Funcionarios argentinos están preocupados por el tráfico de drogas

Funcionarios judiciales de Argentina prendieron las alarmas por la propagación del narcotráfico y el crimen organizado en el país, una de las pocas veces en las que las autoridades admiten el creciente papel del país en casi todos los aspectos del comercio de drogas.

En un reciente informe (pdf) de la Fiscalía General de Argentina, los fiscales federales y regionales expresaron su creciente preocupación por la proliferación de la actividad del narcotráfico en todo el país.

Mario Sabas Herrera, procurador general de la céntrica ciudad General Roca, declaró que “la República de Argentina vive con un negocio criminal que produce enormes ingresos: el tráfico de drogas”. Y advirtió: “Este fenómeno ha ido penetrando poco a poco nuestra sociedad [...] a una velocidad sorprende, hasta el punto que hoy controla la vida de los habitantes de los barrios”.

Pablo Di Loreto, un fiscal federal en la ciudad norteña de Posadas, señaló que “desde el año pasado, las incautaciones de numerosos cargamentos de base de coca o cocaína provenientes de Paraguay” han sido particularmente alarmantes. Esta preocupación se debe en parte a las rutas de contrabando utilizadas, que tradicionalmente se han usado para el tráfico de marihuana, no para la cocaína.

Loreto también señaló la presencia de “estructuras criminales mejor organizadas, que se dividen el trabajo y las tareas criminales”, de modo que hay diferentes grupos dedicados a la compra, el transporte, la preparación y la venta de drogas. Esto complica las investigaciones debido al número de grupos involucrados en cada paso de la cadena del tráfico de drogas, según señala el informe.

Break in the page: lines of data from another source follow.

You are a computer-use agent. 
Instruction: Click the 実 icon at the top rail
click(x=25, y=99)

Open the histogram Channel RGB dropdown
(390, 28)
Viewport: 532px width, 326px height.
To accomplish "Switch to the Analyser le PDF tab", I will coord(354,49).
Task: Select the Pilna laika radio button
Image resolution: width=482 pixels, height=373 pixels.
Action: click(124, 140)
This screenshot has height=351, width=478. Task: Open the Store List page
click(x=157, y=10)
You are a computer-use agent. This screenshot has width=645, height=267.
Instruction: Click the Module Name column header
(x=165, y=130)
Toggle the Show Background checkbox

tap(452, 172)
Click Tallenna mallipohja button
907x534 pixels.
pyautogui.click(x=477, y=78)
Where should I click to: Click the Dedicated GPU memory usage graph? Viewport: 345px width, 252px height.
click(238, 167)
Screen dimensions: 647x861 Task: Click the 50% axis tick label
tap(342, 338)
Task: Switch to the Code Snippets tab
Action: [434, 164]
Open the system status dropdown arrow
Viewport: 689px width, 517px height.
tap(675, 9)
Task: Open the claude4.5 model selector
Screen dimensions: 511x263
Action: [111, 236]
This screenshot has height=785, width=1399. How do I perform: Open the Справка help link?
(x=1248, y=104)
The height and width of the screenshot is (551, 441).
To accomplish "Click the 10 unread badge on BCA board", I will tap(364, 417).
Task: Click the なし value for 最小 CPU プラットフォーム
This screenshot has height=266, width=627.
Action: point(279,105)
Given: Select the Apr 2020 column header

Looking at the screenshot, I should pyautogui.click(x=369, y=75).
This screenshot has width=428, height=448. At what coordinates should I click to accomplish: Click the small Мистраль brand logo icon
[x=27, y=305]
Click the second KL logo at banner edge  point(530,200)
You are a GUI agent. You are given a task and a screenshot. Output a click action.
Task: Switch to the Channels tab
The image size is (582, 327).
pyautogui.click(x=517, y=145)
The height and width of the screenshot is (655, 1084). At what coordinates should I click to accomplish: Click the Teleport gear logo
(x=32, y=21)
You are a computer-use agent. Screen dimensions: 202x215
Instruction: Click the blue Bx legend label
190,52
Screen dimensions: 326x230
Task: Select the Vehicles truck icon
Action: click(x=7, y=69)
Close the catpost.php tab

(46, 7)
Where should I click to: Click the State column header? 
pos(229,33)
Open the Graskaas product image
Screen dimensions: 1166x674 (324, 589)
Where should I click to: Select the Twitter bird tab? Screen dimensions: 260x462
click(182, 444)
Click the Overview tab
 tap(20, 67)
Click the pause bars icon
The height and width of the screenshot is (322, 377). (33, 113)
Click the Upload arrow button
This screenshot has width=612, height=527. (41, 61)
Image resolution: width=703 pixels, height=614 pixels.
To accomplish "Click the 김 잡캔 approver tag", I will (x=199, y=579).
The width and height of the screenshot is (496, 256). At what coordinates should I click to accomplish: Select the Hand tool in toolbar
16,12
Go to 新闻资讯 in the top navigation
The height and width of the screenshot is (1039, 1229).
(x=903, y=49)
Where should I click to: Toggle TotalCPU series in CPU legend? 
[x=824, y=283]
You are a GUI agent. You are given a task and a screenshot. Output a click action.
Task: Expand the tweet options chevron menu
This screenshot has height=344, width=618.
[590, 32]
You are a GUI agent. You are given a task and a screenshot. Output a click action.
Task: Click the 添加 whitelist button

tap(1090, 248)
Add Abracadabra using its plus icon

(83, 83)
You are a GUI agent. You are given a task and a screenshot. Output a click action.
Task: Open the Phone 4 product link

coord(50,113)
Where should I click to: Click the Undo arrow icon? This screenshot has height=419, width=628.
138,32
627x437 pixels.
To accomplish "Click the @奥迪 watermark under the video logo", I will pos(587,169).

El fiscal federal Juan Carlos Tesoriero también llamó la atención sobre un “notable incremento” en el tráfico de cocaína en Posadas, que se ha traducido en “la multiplicación de puntos de venta de droga en las ciudades y pueblos del interior [de Argentina]”.

Asimismo, Eduardo Villalba, procurador general de la provincia de Salta, al noreste del país, señaló que el aumento de los crímenes relacionados con las drogas ha sido “notable” en comparación con años anteriores, y que las operaciones de microtráfico han aumentado rápidamente. Según el informe, Salta es un punto de entrada clave en Argentina para los cargamentos de cocaína procedentes de Bolivia.

Del mismo modo, Enrique Senestrari, un fiscal federal de Córdoba, se refirió a un aumento en el número de "cocinas de droga", y otro fiscal también observó que la producción de drogas "ha proliferado" en la provincia de Mendoza.

Análisis de InSight Crime

El reconocimiento del creciente problema de las drogas en Argentina por parte de las autoridades judiciales pone de relieve la extensión y la gravedad del asunto —algo de lo que algunos funcionarios del gobierno han estado reacios a reconocer o admitir—. Incluso el Papa Francisco —que es argentino— ha expresado su preocupación por la posible "mexicanización" de Argentina, que se ha vuelto un país con un papel cada vez más importante en el consumo, el tránsito e incluso la producción de drogas.

VEA TAMBIÉN: Cobertura sobre Argentina

No es casualidad que Argentina esté experimentando un aumento en los diferentes aspectos del comercio de drogas de manera simultánea; estas tendencias están a menudo vinculadas y de hecho pueden crear un efecto de bola de nieve. Por ejemplo, el creciente papel de Argentina como un país de tránsito para los mercados internacionales como el europeo parece haber aumentado su propia demanda interna de drogas ilícitas.

A su vez, el crecimiento de los mercados locales de drogas ha conducido a un mayor número de grupos criminales dedicados al microtráfico (el ejemplo más claro de este fenómeno son Los Monos en la ciudad de Rosario). Como resultado, la violencia relacionada con las drogas ha aumentado, dado que los grupos criminales se disputan el control territorial.

VEA TAMBIÉN: Cobertura sobre el microtráfico

Además, las organizaciones narcotraficantes extranjeras se han trasladado a Argentina, que es visto por algunas de ellas como un refugio seguro frente a las presiones de seguridad sobre los grupos del crimen organizado en países como Colombia o México. La presencia de estas redes criminales transnacionales ha acelerado la importancia de Argentina en el tráfico de drogas, y hay evidencia de que grupos como el Cartel de Sinaloa, de México, han contribuido a la creciente corrupción en las fuerzas policiales del país.

A pesar de las urgentes señales, hasta ahora los funcionarios del gobierno —bien sea por falta de voluntad o por carencia de recursos— han sido lentos para abordar los temas relacionados con las drogas. El informe de la Fiscalía General de la Nación es un llamado a la acción, pero queda por verse si las autoridades tomarán las medidas necesarias para revertir el curso de los acontecimientos.